[Problem description]
Extract, without alteration, each line from the start of the listing to the line bearing "Bingöl (35, 1825)".
+ + + + + + +
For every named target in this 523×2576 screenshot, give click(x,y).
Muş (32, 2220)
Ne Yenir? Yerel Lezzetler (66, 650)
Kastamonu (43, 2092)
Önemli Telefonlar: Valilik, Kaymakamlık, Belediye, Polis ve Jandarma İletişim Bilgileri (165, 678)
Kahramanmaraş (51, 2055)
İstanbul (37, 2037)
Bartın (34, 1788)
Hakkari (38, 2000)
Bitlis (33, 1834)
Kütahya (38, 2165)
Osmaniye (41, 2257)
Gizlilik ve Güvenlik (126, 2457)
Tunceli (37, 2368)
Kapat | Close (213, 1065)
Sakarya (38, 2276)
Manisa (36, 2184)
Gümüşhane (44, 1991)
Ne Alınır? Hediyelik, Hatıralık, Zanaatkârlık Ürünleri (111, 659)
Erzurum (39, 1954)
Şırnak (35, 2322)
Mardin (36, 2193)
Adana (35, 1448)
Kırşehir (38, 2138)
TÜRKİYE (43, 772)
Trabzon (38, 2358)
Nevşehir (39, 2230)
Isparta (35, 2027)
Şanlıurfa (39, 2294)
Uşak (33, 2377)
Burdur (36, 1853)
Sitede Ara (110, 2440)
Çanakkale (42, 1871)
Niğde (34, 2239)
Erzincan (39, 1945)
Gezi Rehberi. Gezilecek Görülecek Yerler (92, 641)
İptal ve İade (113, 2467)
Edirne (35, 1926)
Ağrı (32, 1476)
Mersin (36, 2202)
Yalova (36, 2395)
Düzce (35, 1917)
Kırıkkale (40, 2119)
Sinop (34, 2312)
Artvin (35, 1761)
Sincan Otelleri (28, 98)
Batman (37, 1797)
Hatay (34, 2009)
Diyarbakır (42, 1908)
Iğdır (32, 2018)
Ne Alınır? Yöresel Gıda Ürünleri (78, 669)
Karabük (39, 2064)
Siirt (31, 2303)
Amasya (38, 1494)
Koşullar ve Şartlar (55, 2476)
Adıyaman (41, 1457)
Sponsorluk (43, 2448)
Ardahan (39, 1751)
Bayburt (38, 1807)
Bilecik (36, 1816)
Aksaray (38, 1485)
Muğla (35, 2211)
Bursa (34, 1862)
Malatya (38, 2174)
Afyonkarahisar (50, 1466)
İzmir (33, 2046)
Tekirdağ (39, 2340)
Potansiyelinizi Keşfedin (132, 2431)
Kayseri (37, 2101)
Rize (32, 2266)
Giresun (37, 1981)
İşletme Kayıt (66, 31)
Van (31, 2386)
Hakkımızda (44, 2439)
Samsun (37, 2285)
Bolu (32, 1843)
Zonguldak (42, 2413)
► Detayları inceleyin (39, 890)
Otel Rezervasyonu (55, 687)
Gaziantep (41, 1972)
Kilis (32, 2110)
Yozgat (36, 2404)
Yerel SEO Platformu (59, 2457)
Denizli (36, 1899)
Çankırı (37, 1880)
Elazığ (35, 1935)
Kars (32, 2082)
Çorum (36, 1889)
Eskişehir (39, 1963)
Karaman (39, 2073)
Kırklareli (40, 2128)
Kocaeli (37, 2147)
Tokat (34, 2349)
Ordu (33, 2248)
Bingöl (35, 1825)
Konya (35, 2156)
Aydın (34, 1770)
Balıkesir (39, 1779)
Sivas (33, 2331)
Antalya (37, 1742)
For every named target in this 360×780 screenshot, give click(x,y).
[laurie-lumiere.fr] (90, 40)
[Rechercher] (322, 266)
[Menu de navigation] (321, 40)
+ + + + + + +
[Response below]
For every named target in this 523×2576 screenshot, give click(x,y).
Muş (32, 2220)
Ne Yenir? Yerel Lezzetler (66, 650)
Kastamonu (43, 2092)
Önemli Telefonlar: Valilik, Kaymakamlık, Belediye, Polis ve Jandarma İletişim Bilgileri (165, 678)
Kahramanmaraş (51, 2055)
İstanbul (37, 2037)
Bartın (34, 1788)
Hakkari (38, 2000)
Bitlis (33, 1834)
Kütahya (38, 2165)
Osmaniye (41, 2257)
Gizlilik ve Güvenlik (126, 2457)
Tunceli (37, 2368)
Kapat | Close (213, 1065)
Sakarya (38, 2276)
Manisa (36, 2184)
Gümüşhane (44, 1991)
Ne Alınır? Hediyelik, Hatıralık, Zanaatkârlık Ürünleri (111, 659)
Erzurum (39, 1954)
Şırnak (35, 2322)
Mardin (36, 2193)
Adana (35, 1448)
Kırşehir (38, 2138)
TÜRKİYE (43, 772)
Trabzon (38, 2358)
Nevşehir (39, 2230)
Isparta (35, 2027)
Şanlıurfa (39, 2294)
Uşak (33, 2377)
Burdur (36, 1853)
Sitede Ara (110, 2440)
Çanakkale (42, 1871)
Niğde (34, 2239)
Erzincan (39, 1945)
Gezi Rehberi. Gezilecek Görülecek Yerler (92, 641)
İptal ve İade (113, 2467)
Edirne (35, 1926)
Ağrı (32, 1476)
Mersin (36, 2202)
Yalova (36, 2395)
Düzce (35, 1917)
Kırıkkale (40, 2119)
Sinop (34, 2312)
Artvin (35, 1761)
Sincan Otelleri (28, 98)
Batman (37, 1797)
Hatay (34, 2009)
Diyarbakır (42, 1908)
Iğdır (32, 2018)
Ne Alınır? Yöresel Gıda Ürünleri (78, 669)
Karabük (39, 2064)
Siirt (31, 2303)
Amasya (38, 1494)
Koşullar ve Şartlar (55, 2476)
Adıyaman (41, 1457)
Sponsorluk (43, 2448)
Ardahan (39, 1751)
Bayburt (38, 1807)
Bilecik (36, 1816)
Aksaray (38, 1485)
Muğla (35, 2211)
Bursa (34, 1862)
Malatya (38, 2174)
Afyonkarahisar (50, 1466)
İzmir (33, 2046)
Tekirdağ (39, 2340)
Potansiyelinizi Keşfedin (132, 2431)
Kayseri (37, 2101)
Rize (32, 2266)
Giresun (37, 1981)
İşletme Kayıt (66, 31)
Van (31, 2386)
Hakkımızda (44, 2439)
Samsun (37, 2285)
Bolu (32, 1843)
Zonguldak (42, 2413)
► Detayları inceleyin (39, 890)
Otel Rezervasyonu (55, 687)
Gaziantep (41, 1972)
Kilis (32, 2110)
Yozgat (36, 2404)
Yerel SEO Platformu (59, 2457)
Denizli (36, 1899)
Çankırı (37, 1880)
Elazığ (35, 1935)
Kars (32, 2082)
Çorum (36, 1889)
Eskişehir (39, 1963)
Karaman (39, 2073)
Kırklareli (40, 2128)
Kocaeli (37, 2147)
Tokat (34, 2349)
Ordu (33, 2248)
Bingöl (35, 1825)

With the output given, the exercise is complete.